Et comme il l'a fait six mois, de la période allant du début de la création du PG (novembre 2008) jusqu'au mois de juin 2009. Puis, du jour au lendemain des Européennes, voyant le succès de la liste EELV : 16%, il s'est découvert une vocation d'écologiste. Je me souviens d'un cadre du PS ironisant : "Mélenchon est resté 30 ans au PS, et jamais il n'a été écologiste"(sic).
Quand aujourd'hui, je le vois disputer à Jadot le leadership de l'écologie, -écologie européiste ou écologie populaire-, je repense à cette phrase assez lucide. Car moi aussi, pendant les six premiers mois de vie du PG, il n'a jamais parlé d'écologie : préférant haranguer sur les licenciements chez Rhône-Poulenc !
Un journaliste du web disait que Mélenchon avait de "bons" (2005, 2009, 2012, 2017) et de "mauvais" crus (depuis juin 2017). En réalité, ces "bons" crus tant espérés n'arrivent jamais par hasard. Il joue à l'homme politique "critique", "sérieux", "honnête", quand il est vraiment trop déconsidéré par ses embrouilles Rocardiennes ou Jospiniennes hier, écologistes et racialistes aujourd'hui.
Je m'attends à ce qu'il nous la joue : "à gauche toute" dès maintenant ou 2021, à quelques encablures des Présidentielles de 2022. Ce n'est pas un hasard, si, lors de son dernier interview sur France Inter, il a parlé de "stratégie anticapitaliste" (sic) ( si, si !) !
Voilà pourquoi nous avons fondé le Rassemblement "Le Peuple d'abord", qui regroupe le PCRF, le PARDEM, le CNSJS, les "Insoumis démocrates", les "Franchement insoumis", le courant interne/externe à la FI : "Rupture, Pouvoir aux insoumis". Le porte-parole pourrait être Jacques Généreux ou Jacques Sapir ou Jacques Cotta.
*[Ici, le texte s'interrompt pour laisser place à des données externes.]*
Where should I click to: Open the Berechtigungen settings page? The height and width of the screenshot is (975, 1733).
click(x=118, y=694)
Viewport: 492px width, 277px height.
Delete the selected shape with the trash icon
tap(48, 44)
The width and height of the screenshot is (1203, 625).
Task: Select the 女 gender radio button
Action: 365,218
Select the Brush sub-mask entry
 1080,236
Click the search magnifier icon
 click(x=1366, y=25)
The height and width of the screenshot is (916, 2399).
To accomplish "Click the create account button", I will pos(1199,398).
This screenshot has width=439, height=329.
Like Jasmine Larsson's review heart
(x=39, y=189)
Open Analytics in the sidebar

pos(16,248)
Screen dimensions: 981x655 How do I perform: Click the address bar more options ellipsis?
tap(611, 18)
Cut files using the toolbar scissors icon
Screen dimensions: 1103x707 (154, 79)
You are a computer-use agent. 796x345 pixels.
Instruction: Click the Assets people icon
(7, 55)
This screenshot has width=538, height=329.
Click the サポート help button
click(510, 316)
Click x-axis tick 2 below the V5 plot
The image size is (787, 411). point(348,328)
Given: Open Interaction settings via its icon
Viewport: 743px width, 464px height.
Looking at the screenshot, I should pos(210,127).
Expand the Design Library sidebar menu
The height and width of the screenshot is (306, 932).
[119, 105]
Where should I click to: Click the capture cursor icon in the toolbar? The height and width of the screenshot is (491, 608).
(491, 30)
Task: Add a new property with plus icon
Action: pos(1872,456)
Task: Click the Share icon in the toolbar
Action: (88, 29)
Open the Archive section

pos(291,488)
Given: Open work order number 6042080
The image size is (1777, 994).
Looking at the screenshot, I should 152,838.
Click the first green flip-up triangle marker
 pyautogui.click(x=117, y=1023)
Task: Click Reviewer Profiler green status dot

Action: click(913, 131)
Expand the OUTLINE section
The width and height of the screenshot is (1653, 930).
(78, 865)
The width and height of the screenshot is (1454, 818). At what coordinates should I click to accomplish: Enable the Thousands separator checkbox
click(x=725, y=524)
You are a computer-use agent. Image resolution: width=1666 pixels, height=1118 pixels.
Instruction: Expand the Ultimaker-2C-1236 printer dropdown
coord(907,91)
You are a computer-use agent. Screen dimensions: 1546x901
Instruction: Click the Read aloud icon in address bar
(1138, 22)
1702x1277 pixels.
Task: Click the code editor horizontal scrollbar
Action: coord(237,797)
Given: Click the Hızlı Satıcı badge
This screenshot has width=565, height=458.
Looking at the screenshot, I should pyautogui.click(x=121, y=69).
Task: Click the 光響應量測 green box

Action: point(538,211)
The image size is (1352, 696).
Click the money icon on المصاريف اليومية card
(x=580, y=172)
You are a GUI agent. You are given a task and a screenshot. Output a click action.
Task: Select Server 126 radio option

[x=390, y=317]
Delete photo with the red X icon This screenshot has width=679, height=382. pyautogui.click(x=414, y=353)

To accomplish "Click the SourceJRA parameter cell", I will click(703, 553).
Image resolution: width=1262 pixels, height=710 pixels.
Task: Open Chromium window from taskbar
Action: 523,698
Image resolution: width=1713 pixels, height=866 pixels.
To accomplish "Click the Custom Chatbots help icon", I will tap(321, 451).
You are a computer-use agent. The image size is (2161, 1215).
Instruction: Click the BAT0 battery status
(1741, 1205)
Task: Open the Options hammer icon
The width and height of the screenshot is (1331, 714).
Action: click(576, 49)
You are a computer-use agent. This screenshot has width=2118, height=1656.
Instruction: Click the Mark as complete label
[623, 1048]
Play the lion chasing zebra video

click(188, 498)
Son programme en 23 points préconise notamment une sortie de la zone euro en plan A. Une politique de relance keynésienne à partir de l'augmentation substantielle des salaires, de nature à créer des centaines de milliers d'emplois. La création de 2 millions d'emplois pour les jeunes et chômeurs de longue durée dans le secteur associatif.